In 2016, Nassau and Suffolk police charged 105 people with driving while drunk or under the influence of drugs and alcohol during the Fourth of July weekend.
“Today there is really no excuse,” Bellone said at a news conference with anti-DWI advocates. “We’ve never had the variety of transportation options that we have today. And ride sharing is a huge component of that.”
However, Nassau’s Taxi & Limousine Commission has recommended that the county opt out of the state law and move to regulate the industry. The panel wants Nassau to drug test and fingerprint drivers and charge them licensing fees, as the county does with taxis and other traditional for-hire vehicles.
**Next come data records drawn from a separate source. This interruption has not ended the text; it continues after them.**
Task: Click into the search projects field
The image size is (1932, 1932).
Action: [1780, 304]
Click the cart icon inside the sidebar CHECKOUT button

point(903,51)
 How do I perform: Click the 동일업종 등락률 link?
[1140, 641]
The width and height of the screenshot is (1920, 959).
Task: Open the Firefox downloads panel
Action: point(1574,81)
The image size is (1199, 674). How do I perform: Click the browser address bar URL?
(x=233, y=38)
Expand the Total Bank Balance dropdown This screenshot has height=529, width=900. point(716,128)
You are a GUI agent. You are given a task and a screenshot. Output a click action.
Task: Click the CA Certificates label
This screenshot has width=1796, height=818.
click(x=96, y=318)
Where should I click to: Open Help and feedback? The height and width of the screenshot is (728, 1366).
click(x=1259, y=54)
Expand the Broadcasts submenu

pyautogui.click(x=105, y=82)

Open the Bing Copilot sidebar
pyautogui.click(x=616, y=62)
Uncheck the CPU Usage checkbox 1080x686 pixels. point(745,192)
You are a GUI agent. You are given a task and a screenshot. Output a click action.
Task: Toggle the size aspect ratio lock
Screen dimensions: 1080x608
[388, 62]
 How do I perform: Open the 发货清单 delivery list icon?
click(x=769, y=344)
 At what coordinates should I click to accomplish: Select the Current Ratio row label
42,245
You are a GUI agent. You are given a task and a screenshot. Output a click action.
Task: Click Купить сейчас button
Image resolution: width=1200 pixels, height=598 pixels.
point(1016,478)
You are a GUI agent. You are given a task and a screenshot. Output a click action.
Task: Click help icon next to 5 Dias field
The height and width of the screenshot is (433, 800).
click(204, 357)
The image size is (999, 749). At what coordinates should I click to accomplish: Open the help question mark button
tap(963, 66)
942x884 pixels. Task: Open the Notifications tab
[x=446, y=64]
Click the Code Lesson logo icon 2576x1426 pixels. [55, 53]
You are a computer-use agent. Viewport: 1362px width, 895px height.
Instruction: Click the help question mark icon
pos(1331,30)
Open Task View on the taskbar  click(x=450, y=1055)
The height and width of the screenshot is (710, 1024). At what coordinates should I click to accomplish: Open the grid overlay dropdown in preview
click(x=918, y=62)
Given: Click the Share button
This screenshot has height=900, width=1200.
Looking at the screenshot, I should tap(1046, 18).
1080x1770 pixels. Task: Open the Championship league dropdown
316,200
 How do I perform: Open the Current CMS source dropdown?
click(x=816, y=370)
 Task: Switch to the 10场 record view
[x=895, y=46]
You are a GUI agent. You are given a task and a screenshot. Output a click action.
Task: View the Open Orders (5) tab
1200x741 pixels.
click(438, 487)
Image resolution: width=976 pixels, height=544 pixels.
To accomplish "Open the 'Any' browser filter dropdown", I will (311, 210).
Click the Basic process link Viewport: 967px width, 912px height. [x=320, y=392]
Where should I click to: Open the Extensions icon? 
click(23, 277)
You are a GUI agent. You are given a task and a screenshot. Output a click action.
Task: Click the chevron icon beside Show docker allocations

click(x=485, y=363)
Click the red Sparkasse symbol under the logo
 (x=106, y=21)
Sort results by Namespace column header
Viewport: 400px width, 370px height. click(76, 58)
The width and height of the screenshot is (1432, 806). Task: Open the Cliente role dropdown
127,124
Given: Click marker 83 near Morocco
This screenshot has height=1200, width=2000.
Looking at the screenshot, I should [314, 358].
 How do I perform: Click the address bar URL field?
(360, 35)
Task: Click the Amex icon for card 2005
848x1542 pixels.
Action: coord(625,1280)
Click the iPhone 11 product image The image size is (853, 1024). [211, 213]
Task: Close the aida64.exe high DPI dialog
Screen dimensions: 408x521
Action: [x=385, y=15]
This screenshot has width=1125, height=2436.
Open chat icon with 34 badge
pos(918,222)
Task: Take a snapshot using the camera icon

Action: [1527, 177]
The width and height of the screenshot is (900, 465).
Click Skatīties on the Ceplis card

Uber and Lyft have threatened to pull out of Nassau if County Executive Edward Mangano follows the recommendation.
Mangano and the GOP-controlled county legislature said there is no agreement on whether the county will eventually opt-out, which it can do at any time.
Lois Carter, 43, of Brentwood signed up recently to drive for Uber, hoping to earn extra money to spend on her children this summer while also working on her own schedule. “It just seemed like a good fit,” Carter said.
The ride-sharing launch came as Cuomo signed legislation co-sponsored by state Sen. Tom Croci (R-Sayville) that bars Level 1 sex offenders, the lowest tier, from driving for ride-sharing services. They had been allowed to begin driving seven years after a conviction or completion of a prison sentence.
Larry Blessinger, who runs several taxi and limousine companies and serves as president of the Nassau & Suffolk Taxi owners Association, declined to comment Thursday on the ride sharing launch. Blessinger, a vocal opponent of ride sharing, has suggested that his drivers could strike if the law went into effect.
Uber and Lyft declined to provide details on the number of fares their drivers made Thursday or the number of times their apps were downloaded in Nassau or Suffolk.
“By expanding our reach into Long Island, Westchester and the Hudson Valley, we’re able to create a more seamless experience for passengers traveling within the New York metro area,” said Vipul Patel, general manager of Lyft New York.
Uber spokeswoman Alix Anfang said “New Yorkers have been demanding ride-sharing in their communities for years and our leaders have delivered, ensuring that starting this holiday weekend, residents and visitors will always have an affordable, reliable ride.”
Uber officials said their first Long Island trip began at 12:09 a.m. Thursday, from Babylon to the Mastic-Shirley Long Island Rail Road station. The longest Long Island trip as of midafternoon was from the Speonk LIRR station to Manhattan.
TLC Commissioner Gregory May said his enforcement officers would be out Thursday night issuing tickets to city-registered vehicles making local pickups and to state licensed ride-sharing vehicles that fail to properly display a new sticker mandated by the state DMV.